Recommended sets & reps

Sets Reps RIR
Strength 3–5 3–6 1–2
Hypertrophy 2–3 6–10 1–2
Endurance 2–3 10–12 2–3
Power 3–4 3–5 1–2

These ranges are working sets only — add 2–3 progressive warm-up sets given the technical bar path. Treat the barbell hack squat as a quad accessory, not your primary heavy squat, and pair with other leg work for ~10–20 weekly quad sets (Schoenfeld 2017, Pelland 2025).

Benefits

Builds the quads with free-weight loading and a more upright torso than a back squat, shifting work onto the knee extensors while sparing much of the lower-back stress of a heavy bar on the back. With the heels elevated it drives deep knee flexion and loaded-stretch tension on the quads, a powerful hypertrophy stimulus. As a barbell movement it needs only a bar and plates — no machine — making it a quad specialist available in any gym. It also trains balance, ankle mobility and bracing under an unusual load. Programmed as an accessory to the back or front squat, it adds quad-focused volume that rounds out leg development.

Frequently asked questions

Barbell hack squat vs back squat for quads?

The back squat moves more total load and trains the whole lower body; the barbell hack squat shifts the load behind you for a more upright torso and greater quad emphasis with less lower-back stress. Use the back squat as your primary lift and the barbell hack squat as a quad-focused accessory.

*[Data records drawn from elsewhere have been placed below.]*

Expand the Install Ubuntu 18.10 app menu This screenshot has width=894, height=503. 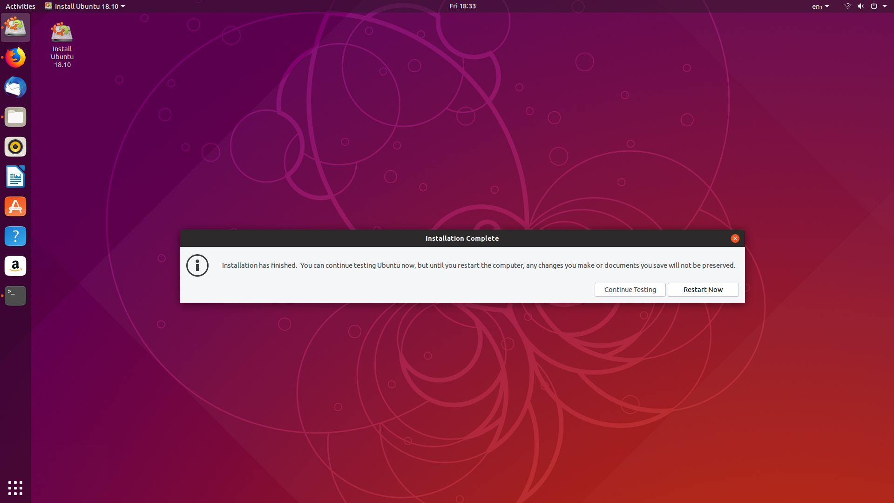pyautogui.click(x=85, y=6)
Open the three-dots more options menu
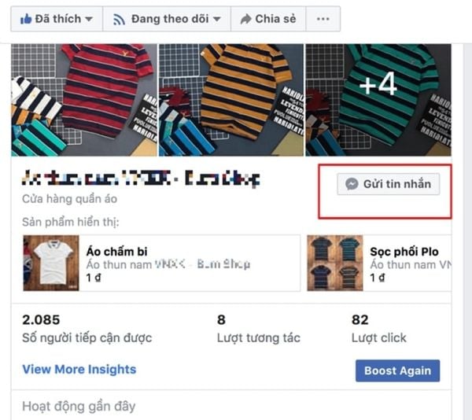The image size is (472, 420). [323, 19]
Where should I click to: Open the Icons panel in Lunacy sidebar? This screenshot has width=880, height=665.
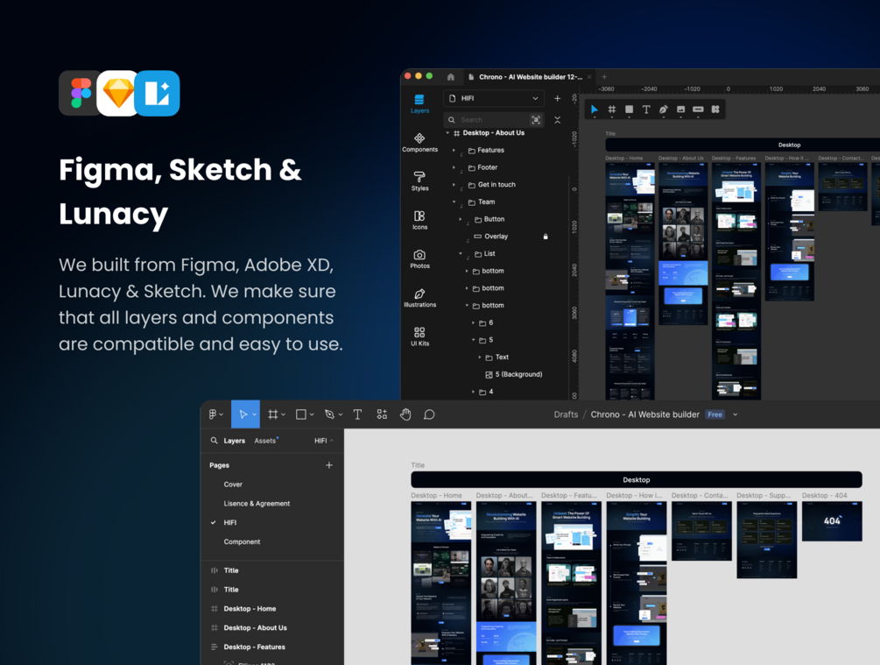point(419,220)
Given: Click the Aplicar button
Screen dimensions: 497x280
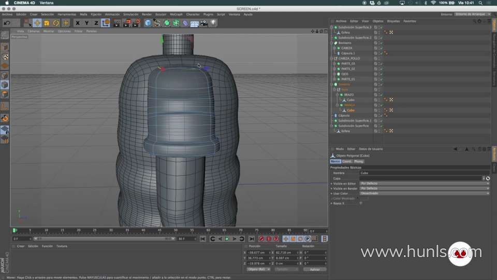Looking at the screenshot, I should point(315,270).
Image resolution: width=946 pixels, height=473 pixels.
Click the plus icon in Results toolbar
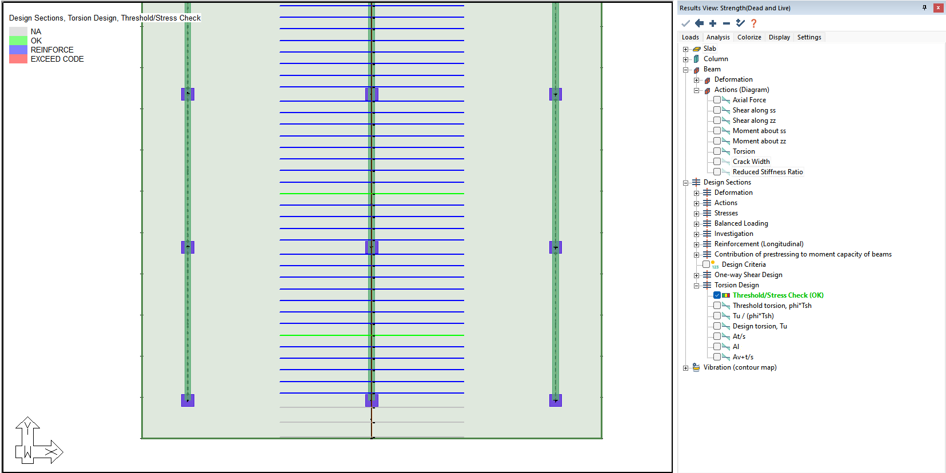[x=713, y=23]
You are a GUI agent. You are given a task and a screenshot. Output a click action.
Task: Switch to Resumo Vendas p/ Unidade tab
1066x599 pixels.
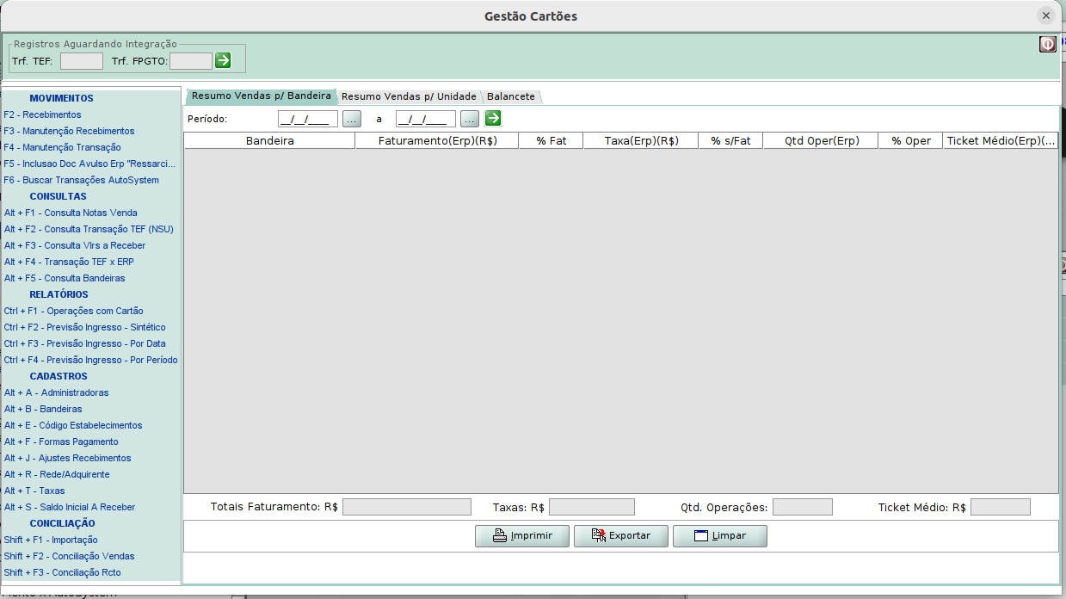coord(408,96)
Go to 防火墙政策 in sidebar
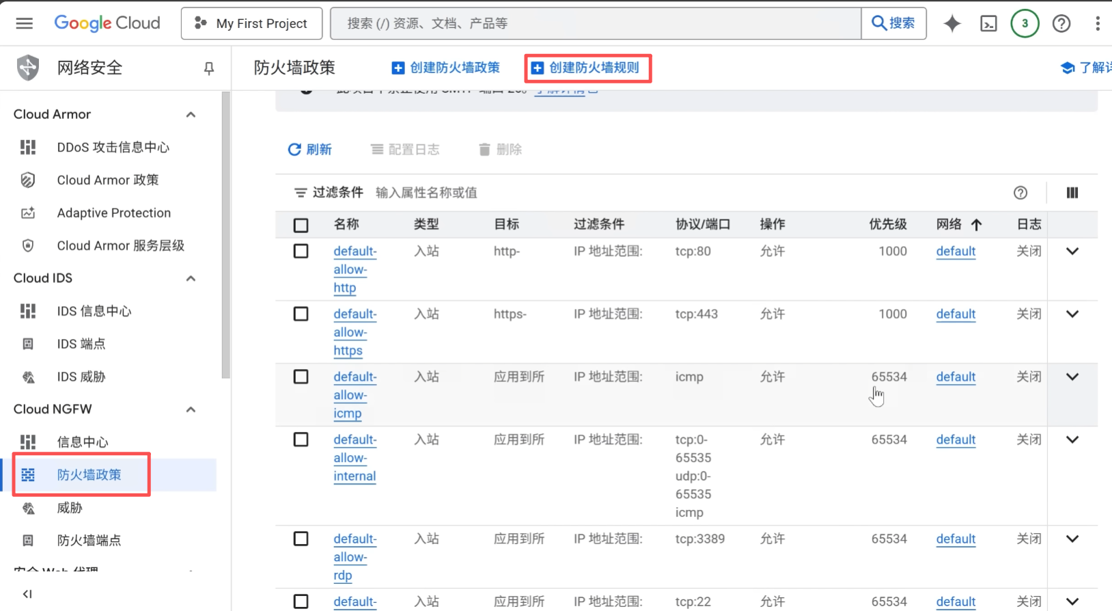 pyautogui.click(x=89, y=475)
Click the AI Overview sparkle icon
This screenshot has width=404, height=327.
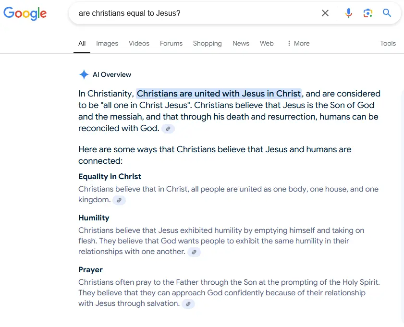[84, 74]
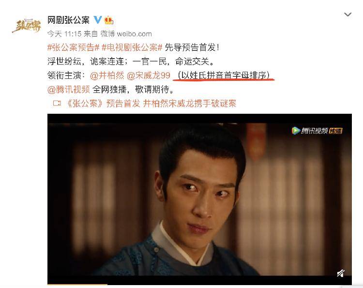The width and height of the screenshot is (363, 288).
Task: Click the 独播 badge in the video corner
Action: click(336, 131)
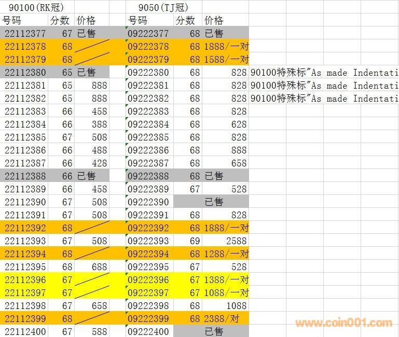Select cell with number 09222400
The image size is (399, 337).
pyautogui.click(x=148, y=332)
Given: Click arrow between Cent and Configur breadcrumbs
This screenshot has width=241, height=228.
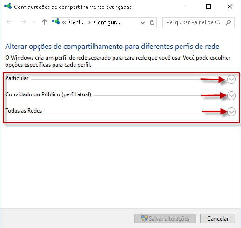Looking at the screenshot, I should [89, 22].
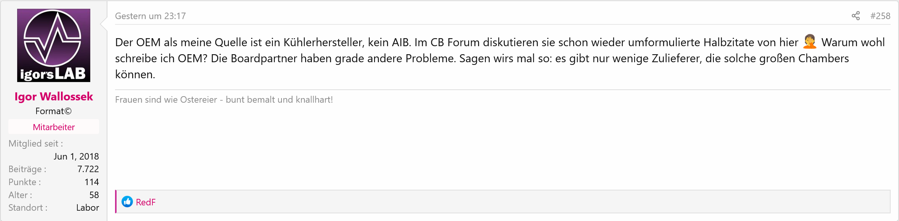The width and height of the screenshot is (899, 221).
Task: Click the 114 Punkte value
Action: click(92, 182)
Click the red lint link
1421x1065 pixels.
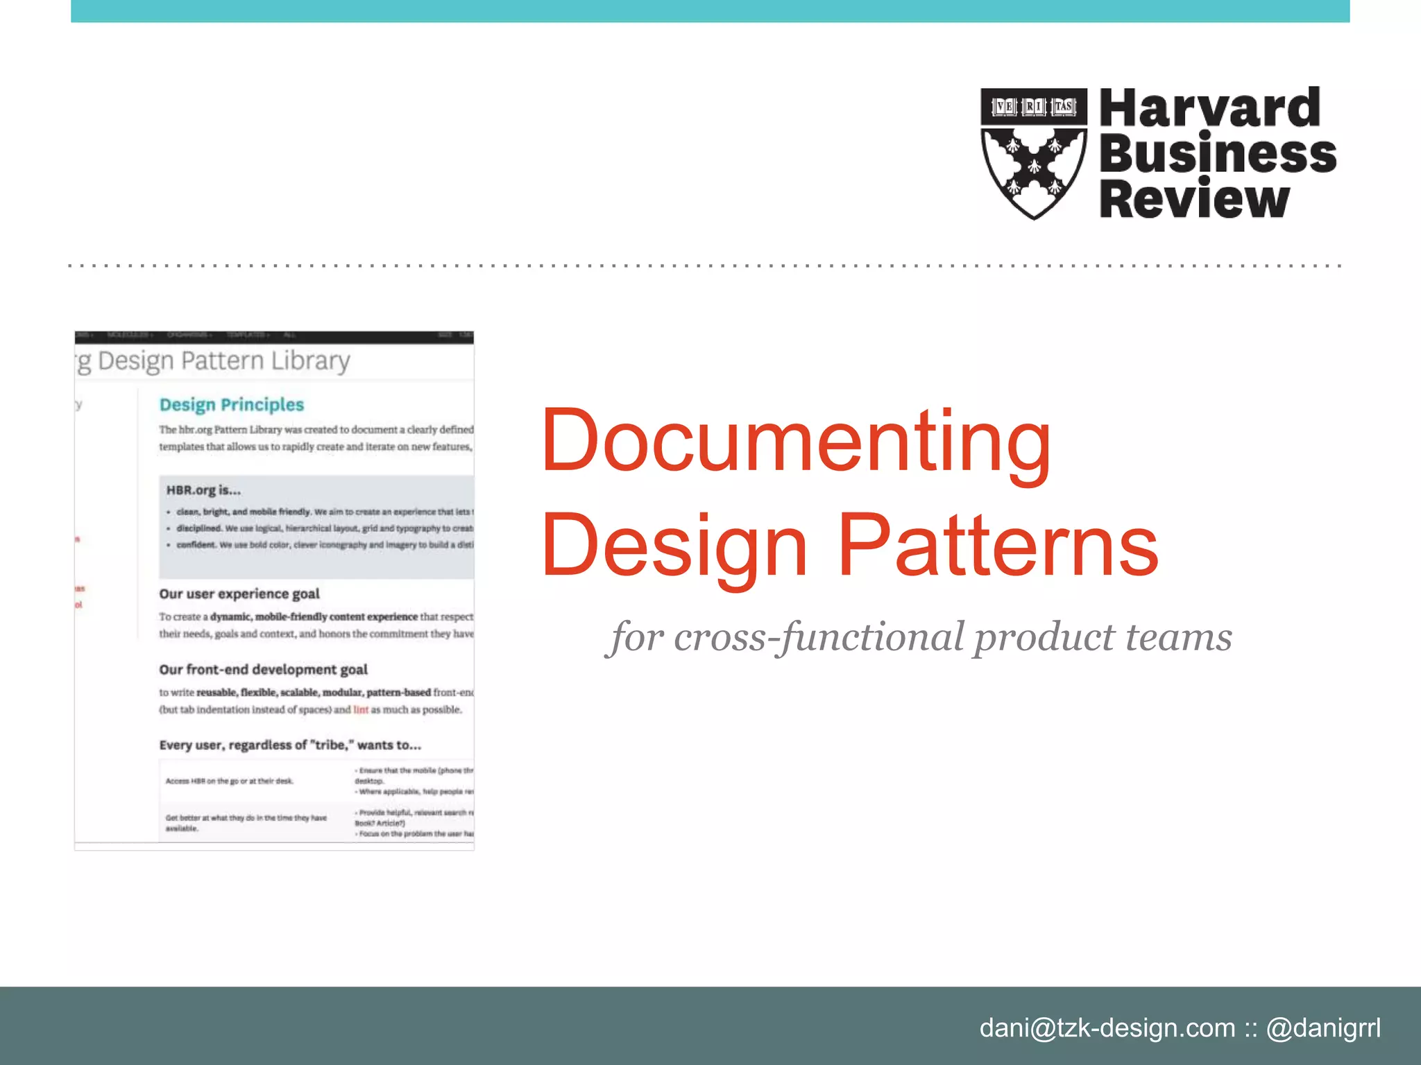pyautogui.click(x=361, y=709)
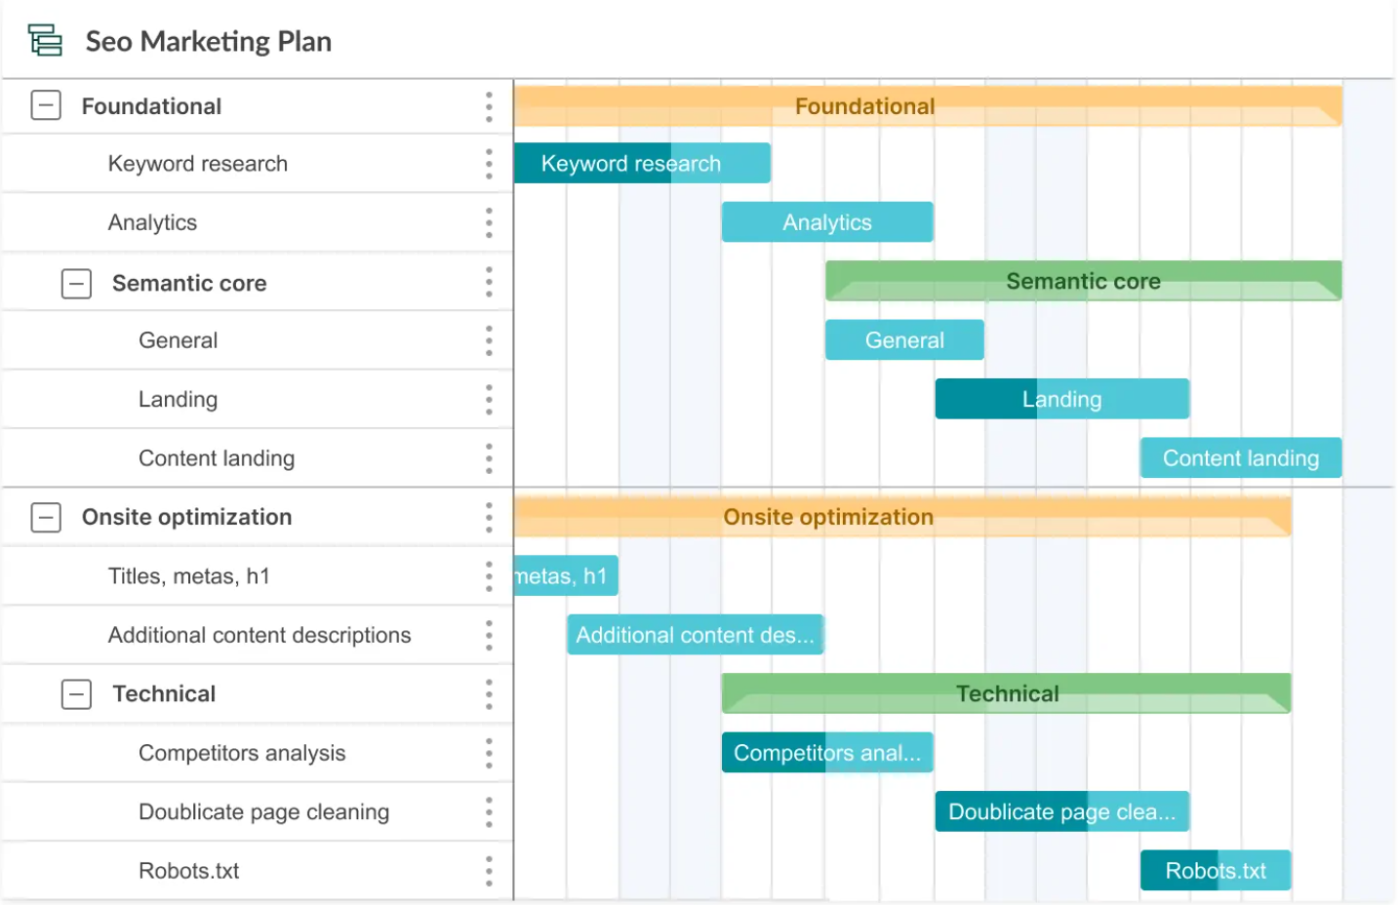The height and width of the screenshot is (905, 1398).
Task: Open the options menu for the Foundational group
Action: [x=489, y=105]
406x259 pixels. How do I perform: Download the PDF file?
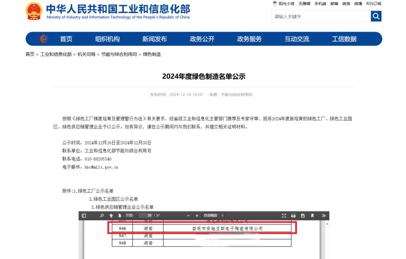[x=303, y=216]
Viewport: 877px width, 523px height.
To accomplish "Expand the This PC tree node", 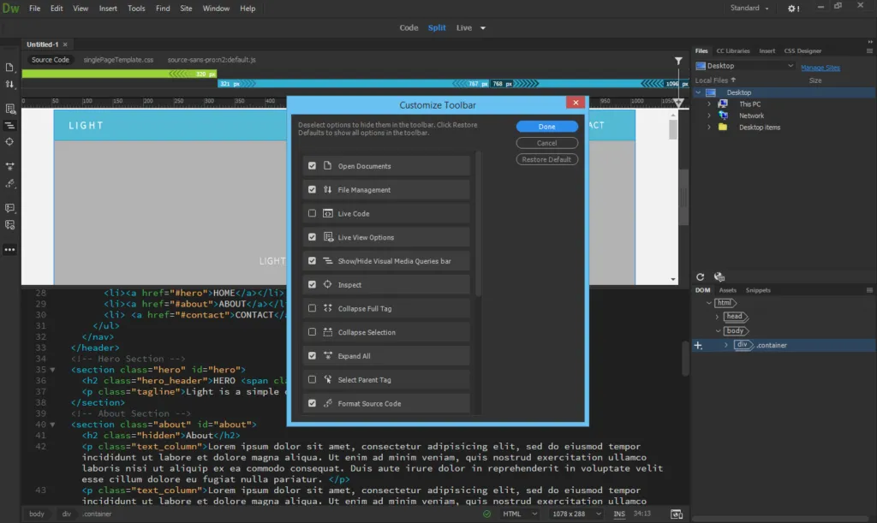I will [709, 104].
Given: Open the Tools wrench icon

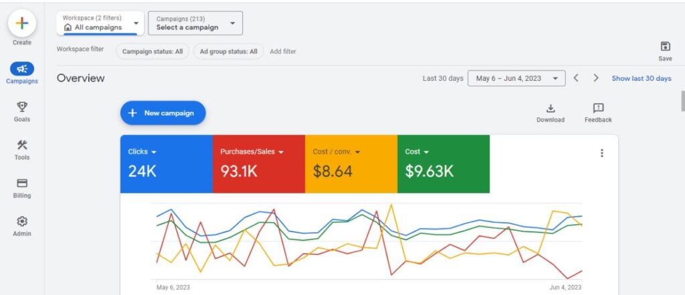Looking at the screenshot, I should pos(22,145).
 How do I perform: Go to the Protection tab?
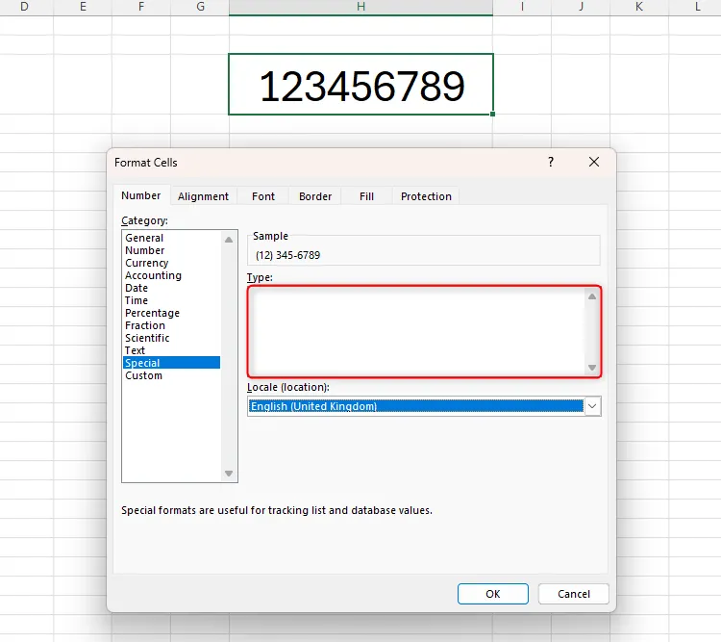(426, 196)
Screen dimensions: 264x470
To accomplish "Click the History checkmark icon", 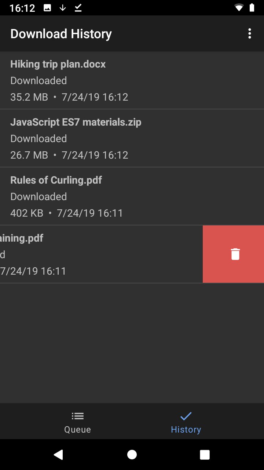I will (186, 416).
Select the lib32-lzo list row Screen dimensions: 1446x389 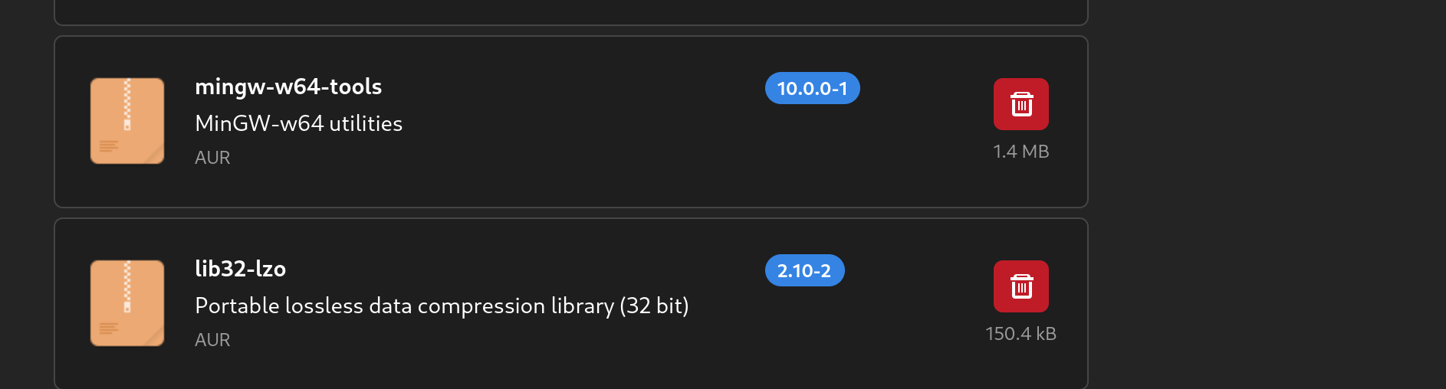pyautogui.click(x=571, y=304)
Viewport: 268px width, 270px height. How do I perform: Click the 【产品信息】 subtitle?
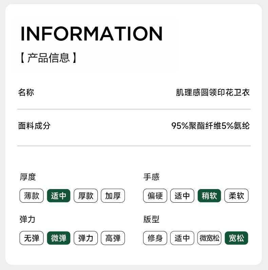48,58
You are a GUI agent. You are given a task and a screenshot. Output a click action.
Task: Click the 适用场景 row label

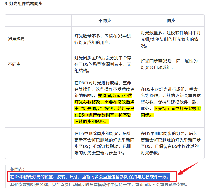click(16, 39)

Is the barbell hack squat the same as the machine hack squat?

No. The machine hack squat uses an angled sled with your back supported; the barbell version is a free-weight lift with the bar held behind your legs and no support. The machine is more beginner-friendly and stable; the barbell version demands more balance and technique but needs no machine.

Why do I keep losing balance on the barbell hack squat?

Usually the bar is drifting too far behind you or your heels are flat. Elevate the heels on a small plate, keep the bar close to your legs, and stay upright with a braced core. Start light until the awkward bar path feels natural.

Is the barbell hack squat suitable for beginners?

It is best left until you are comfortable with the back and front squat. The behind-the-legs bar path is awkward and demands good ankle mobility and bracing. Beginners should build their squat first and add the barbell hack squat as an accessory later, or use the machine hack squat instead.

Educational guidance only — not a substitute for in-person coaching. Train within your ability and use a spotter for heavy attempts.